The biggest thing that gets in my way here is that I don’t want people to believe that my issues are bigger than they are, or to believe that I think my issues are bigger than they are. Neither is true. I have a laundry list of issues, there is no doubt about that, but I also have a good life that I am very happy to be living. I honestly believe that I have one of the best families on the planet, especially that part of the family that is closest to me. I don’t have very many friends, but the ones that I do have are pretty spectacular. I’m not where I want to be, but I’ve been in far worse places. I have that aforementioned laundry list of issues, but I live a normal life without medication and on my own terms. All in all, I sincerely do not believe that I have anything to complain about.

Because of this, it is difficult for me to feel like I am giving the impression of complaining. I’m not. I’ll tell you now, and hopefully you’ll remember going forward, I’m not really complaining. I’m explaining things that are bad, or at least not quite so good, so that I can explain how I turn them around, how I make them better. Come to think of it, hopefully I’ll remember this going forward too. There are far more good things in my life than bad, but sometimes I forget that. This is part of how I remind myself. If it sometimes seems like I spend more time here focusing on the negative, that’s only because the positive doesn’t need my help. The negative is what we are here to address and turn into positive.

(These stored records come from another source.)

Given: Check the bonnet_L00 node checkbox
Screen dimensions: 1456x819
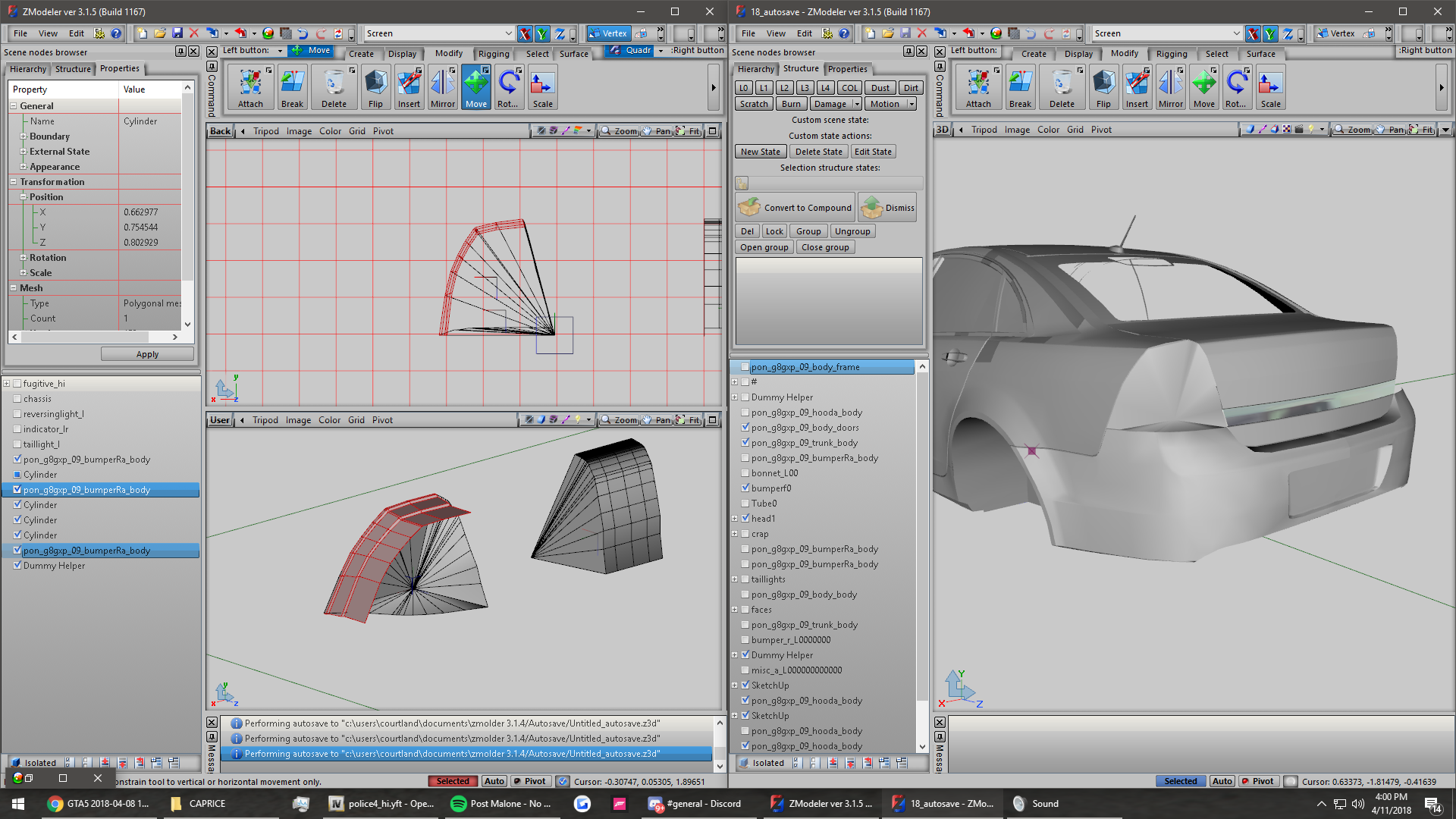Looking at the screenshot, I should 745,473.
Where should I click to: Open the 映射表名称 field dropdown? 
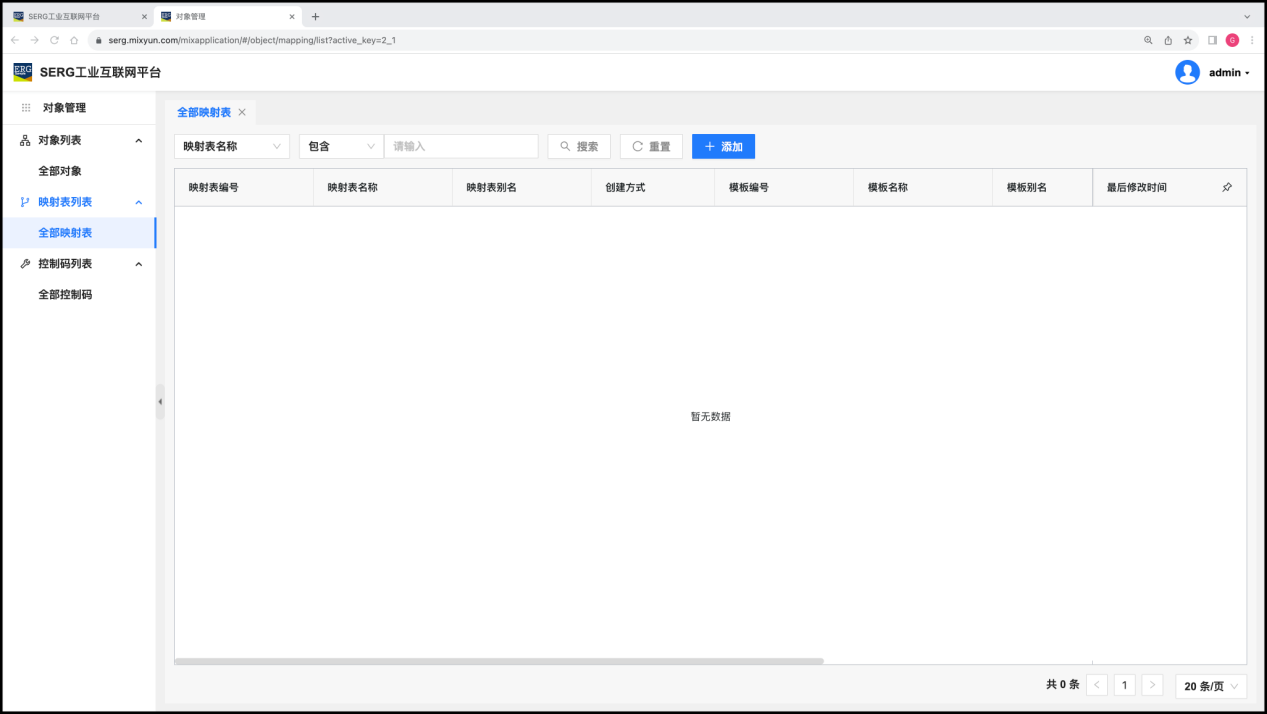pyautogui.click(x=231, y=147)
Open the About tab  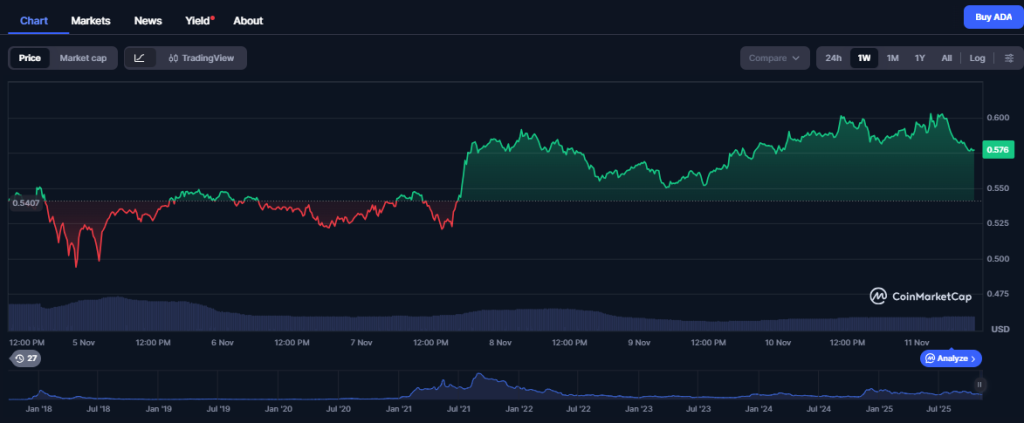click(x=248, y=20)
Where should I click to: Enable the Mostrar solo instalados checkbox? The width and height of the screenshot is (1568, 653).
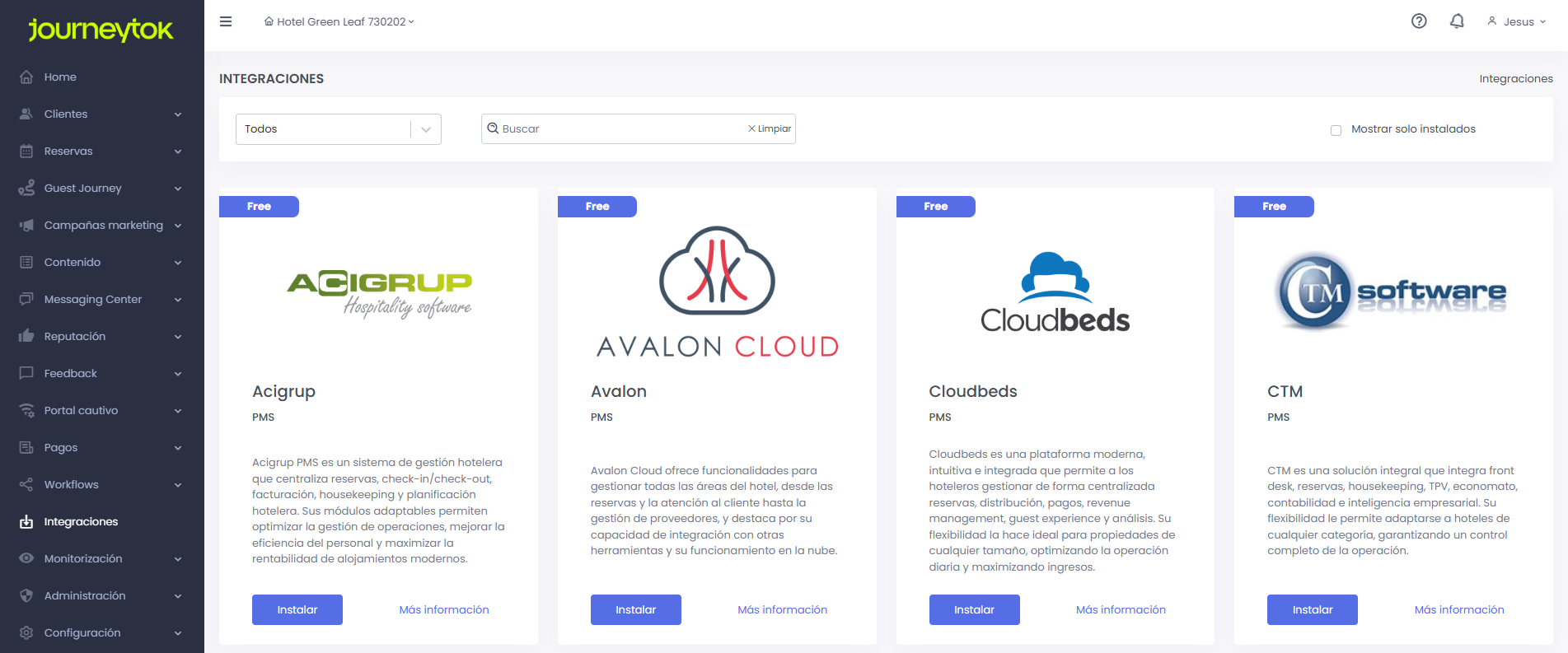pos(1336,130)
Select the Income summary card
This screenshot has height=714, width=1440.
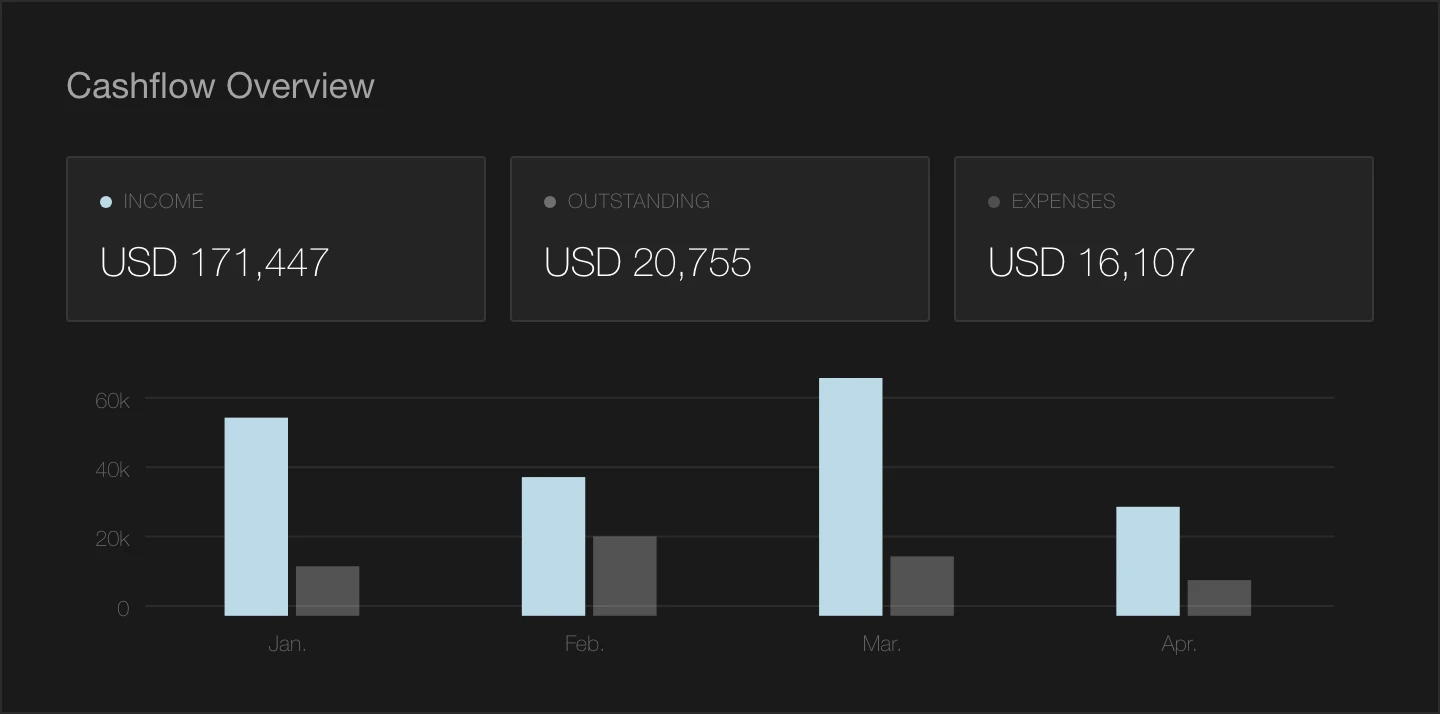[x=276, y=239]
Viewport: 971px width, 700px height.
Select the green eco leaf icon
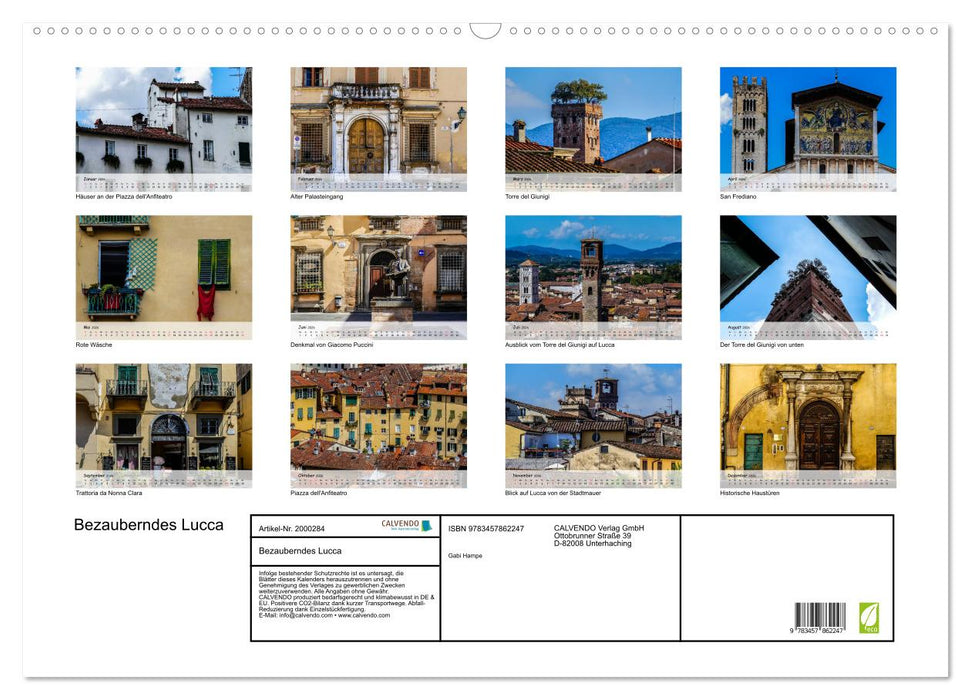869,618
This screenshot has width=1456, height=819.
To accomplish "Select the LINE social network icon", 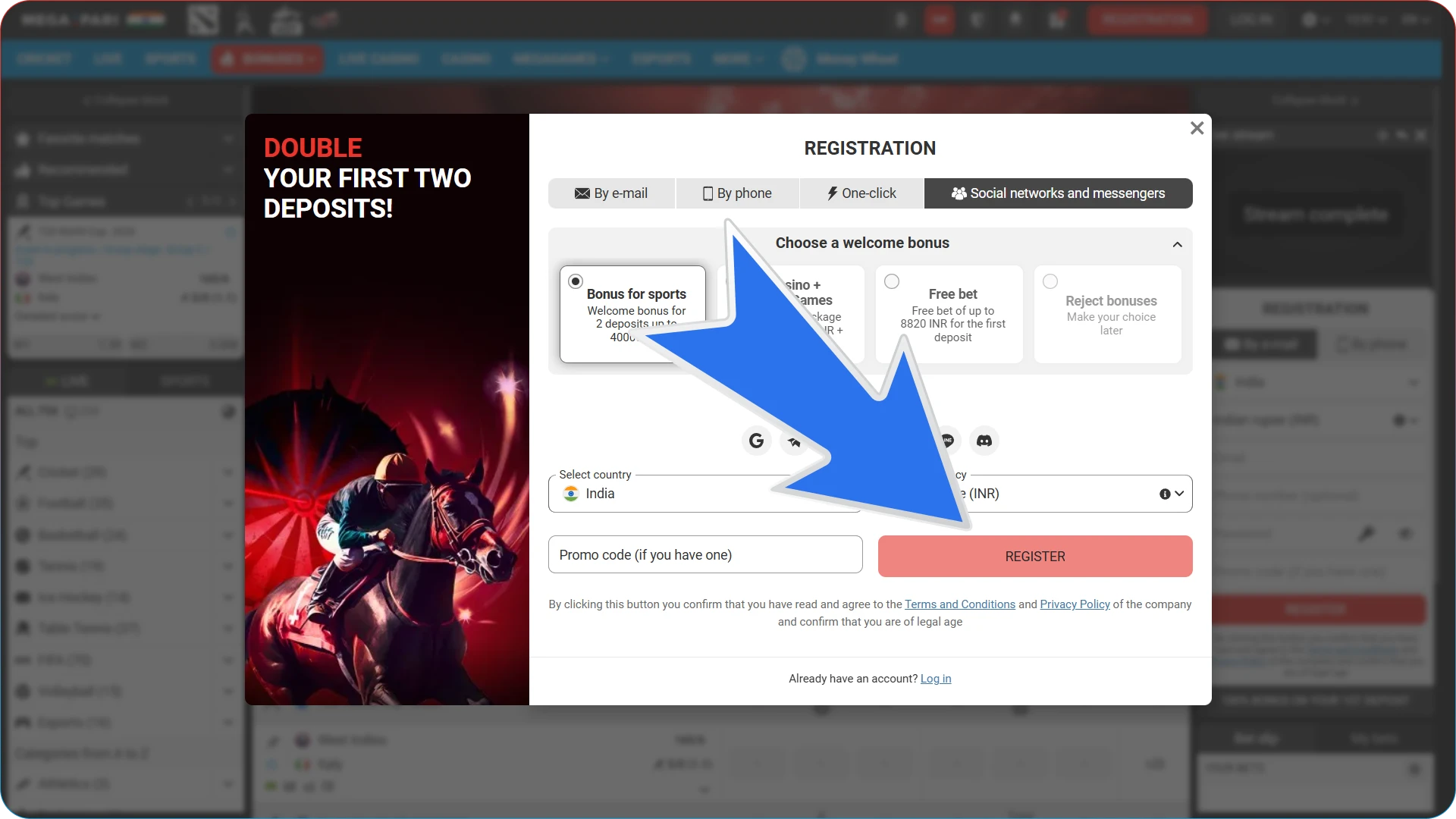I will (x=947, y=441).
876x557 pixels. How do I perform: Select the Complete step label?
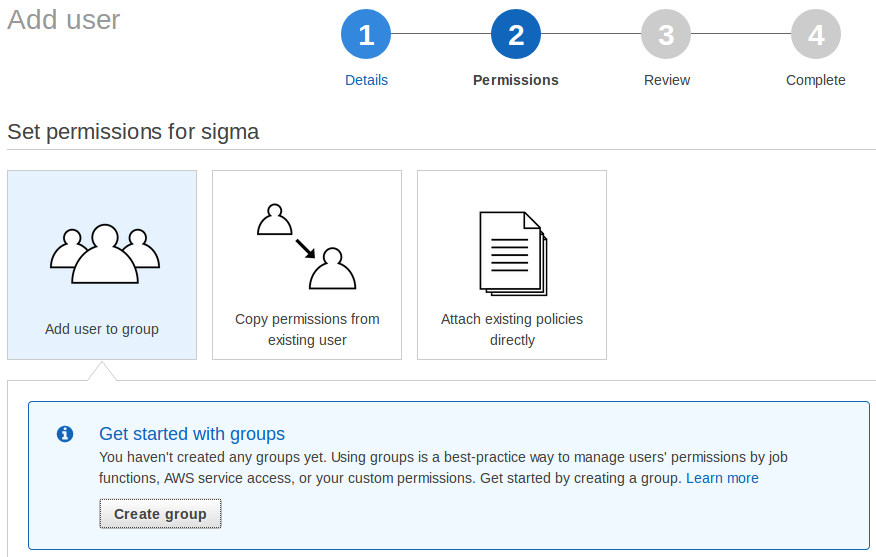[816, 80]
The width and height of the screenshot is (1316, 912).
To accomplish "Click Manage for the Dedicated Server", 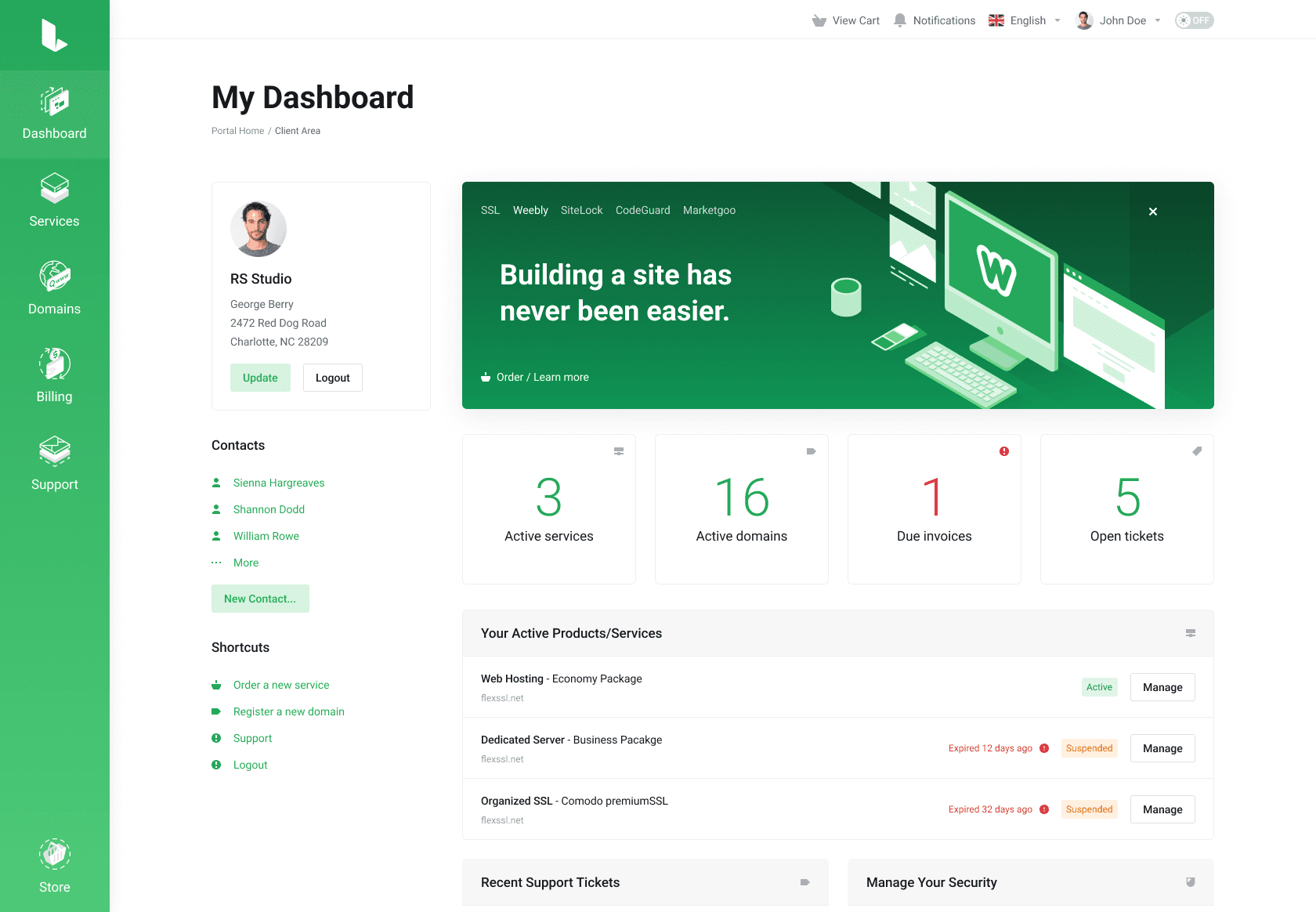I will pos(1162,747).
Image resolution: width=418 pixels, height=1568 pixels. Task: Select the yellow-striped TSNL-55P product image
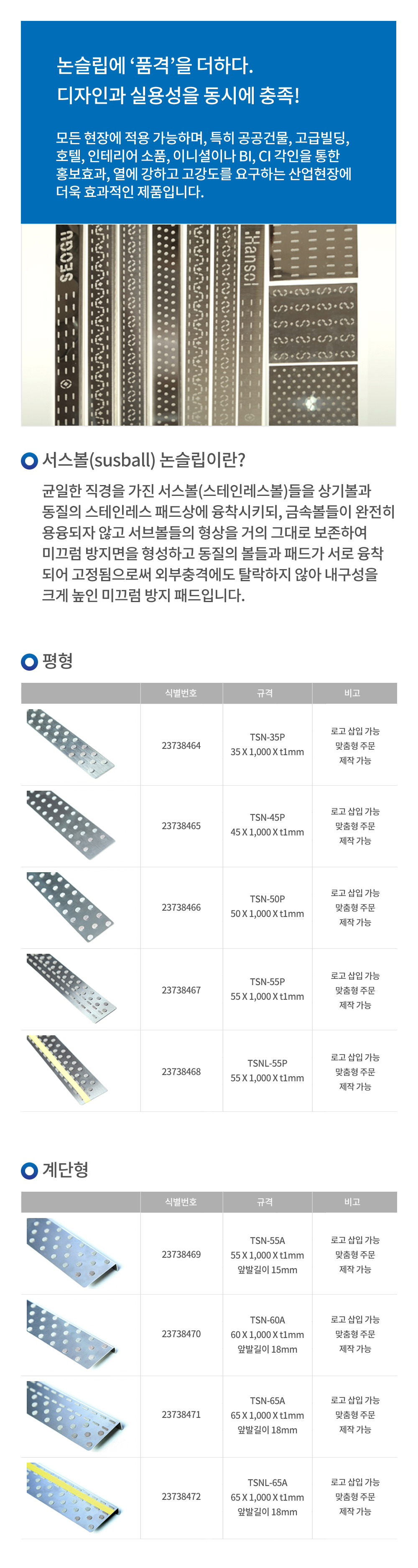click(x=67, y=1070)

There is one other thing that gets in my way but which I can’t really fix: memory. My short term memory is almost photographic. With a little effort, I can quote back entire conversations verbatim, and in all the years I spent in the performing arts - both music and theater - I never had to put any actual work into memorizing my parts. That type of memory just comes naturally to me. Long term memory, though, is often something that happens to other people. My long term memory is like a swamp covered in dense fog. Sometimes, when the wind is just right, the fog parts and I can see land, but even then it’s rarely all that solid.

There are some things I can do about that, and this happens to be one of them. By exploring my own head, I can sometimes find things that have been hidden by disuse. Part of it, though, is directly related to the very issues we are here to discuss. That fog I mentioned has a name, and it’s name is Depression. There are parts of my life I can’t really remember because I wasn’t really there. Some of that we can work through, but some is just gone. All we really have is today anyway, right? Sometimes that is even more true than others.

At any rate, you have no doubt already noticed that I will frequently break up the periods of talking about myself by interspersing discussions of assorted other subjects that are also pertinent to what we do here. If you’re paying attention, you’ll see that I’m really talking about myself then too. I just doing it from around the corner. Sometimes you have to sneak up on the things you want or need to talk about.

Thank you for coming along with me, and thank you for your patience along the way. We have plenty of exploring to do, and some of it is safer to explore in groups. Don’t worry, I’ll do most of the talking. I just might change the subject occasionally. I hope you understand.